/constellation-processors

Server-side collector and aggregator for recovering data protected by the Constellation/nested STAR protocol.

Primary LanguageRustMozilla Public License 2.0MPL-2.0

Constellation Processors

Server-side collector, aggregator and data lake sink for recovering data protected by the nested version of the STAR protocol.

Includes:

  • Server: for collecting messages protected by Constellation/STAR
  • Aggregator: for decrypting message data deemed recoverable
  • Data lake sink: for storage of decrypted message data

Data flow

Data flow

Usage

One or more modes must be selected: server (-s flag), aggregator (-a flag) and/or data lake sink (-l flag).

Run cargo run -- -h to see options.

Development environment setup

Copy .env.example to .env.

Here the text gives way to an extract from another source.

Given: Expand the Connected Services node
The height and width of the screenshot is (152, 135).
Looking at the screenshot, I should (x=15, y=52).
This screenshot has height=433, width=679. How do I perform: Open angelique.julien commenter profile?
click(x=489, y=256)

Run docker-compose up -d.

Run cargo run with the desired arguments. If the aggregator is run, database migrations will be automatically applied.

Collecting measurements/sending test measurements

  1. Run a collector/server to collect measurements: cargo run -- -s
  2. Run the test client in the misc/test-client directory. This command will send k * 10 messages (10 unique measurements) with epoch 1: cargo run -- -e 1 -u 10

Running aggregation/sinking/viewing results

  1. Run data lake sink: cargo run -- -l
  2. Run the aggregator, with a test current epoch value (usually the current epoch is fetched from the randomness server directly): cargo run -- -a --test-epoch 1
  3. Use awscli-local to list and copy the jsonl files from the p3a-star-recovered bucket.

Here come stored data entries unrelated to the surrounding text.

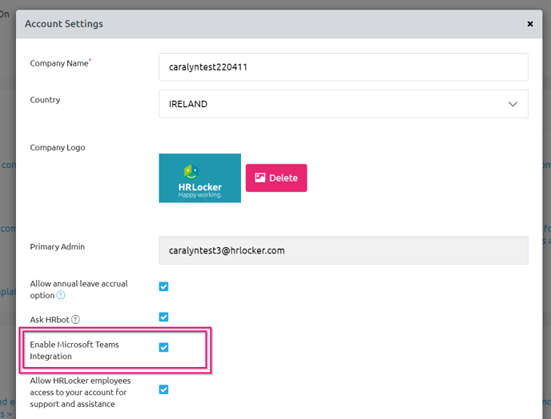Close the Account Settings dialog
Screen dimensions: 551x419
click(529, 24)
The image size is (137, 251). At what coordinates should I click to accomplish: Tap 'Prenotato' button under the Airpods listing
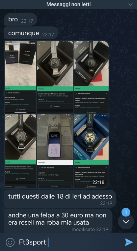point(55,186)
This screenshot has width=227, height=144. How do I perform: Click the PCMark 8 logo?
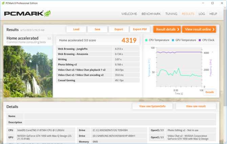click(x=27, y=14)
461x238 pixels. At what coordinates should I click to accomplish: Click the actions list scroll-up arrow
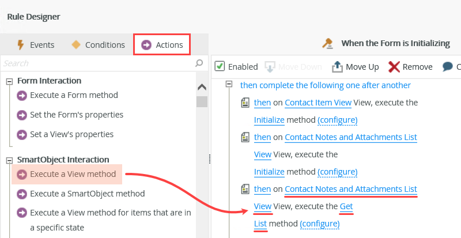pyautogui.click(x=202, y=88)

Outputting measurements to stdout

The --output-measurements-to-stdout switch can be used to output measurements to the console from the data lake sink or aggregator. If this mode is enabled in the aggregator, measurements will not be sent to the "decrypted" Kafka stream/data lake sink.

Environment variables

Name Default value Required? Description
K_THRESHOLD 50 No The selected k threshold for the Constellation application.
KAFKA_BROKERS Yes List of Kafka brokers to connect to.
DATABASE_URL Yes Postgres database URL. Used to store recovered keys, unrecovered messages and measurement counts. The database name must not be included in the URL, it must be provided in the DATABASE_NAMES variable.
TEST_DATABASE_URL Only if tests are run Database URL to use for integration tests. The database name must be included in the URL.
S3_ENDPOINT No Endpoint for connecting to S3. Optional, but useful for development purposes (i.e. connecting to LocalStack).
S3_OUTPUT_BUCKET p3a-star-recovered No Name of S3 bucket for storing recovered measurements.
DATABASE_MAX_CONN 100 No Max connections for Postgres connection pool.
DATABASE_MAX_WRITE_CONN 8 No Max connections to use for updates/inserts. A transaction will be created for each connection.
LAKE_SINK_BATCH_SIZE 1000 No Number of recovered measurements to store per data lake file.
MIN_RECV_RATE_PER_SEC 100 No The minimum consumption rate for encrypted messages. If the consumption rate is below this value, it is assumed that the consumer is near the end of the stream. Consumption will stop if the rate is below this value.
MAX_INIT_RECV_TIMEOUT_MS 30000 No The maximum amount of time to wait for an encrypted message to be received, at the beginning of consumption.
MIN_MSGS_TO_PROCESS 1000 No The minimum amount of consumed messages to process/aggregate. If the amount consumed is below this value, the process will exit.
KAFKA_ENABLE_PLAINTEXT No If set to true, TLS will not be used for Kafka connections.
KAFKA_TLS_CA_CERT_PATH No CA certificate path to use for Kafka TLS connections.
KAFKA_TLS_CERT_PATH No Certificate path to use for Kafka TLS connections.
KAFKA_TLS_KEY_PATH No Key path to use for Kafka TLS connections.
KAFKA_PRODUCE_QUEUE_TASK_COUNT 64 No Amount of tasks to use for producing Kafka records.
CHECK_SPOT_TERMINATION false No Uses AWS IMDSv2 service to periodically check for spot termination warnings. In the event of an upcoming eviction, the check will ensure that the process terminates before committing to Kafka and the database to avoid potential data inconsistencies.
IMDS_ENDPOINT http://169.254.169.254 No Endpoint to use for IMDSv2 requests.

Data channel settings

Each environment variable below can contain multiple data channels, with one value associated with each channel.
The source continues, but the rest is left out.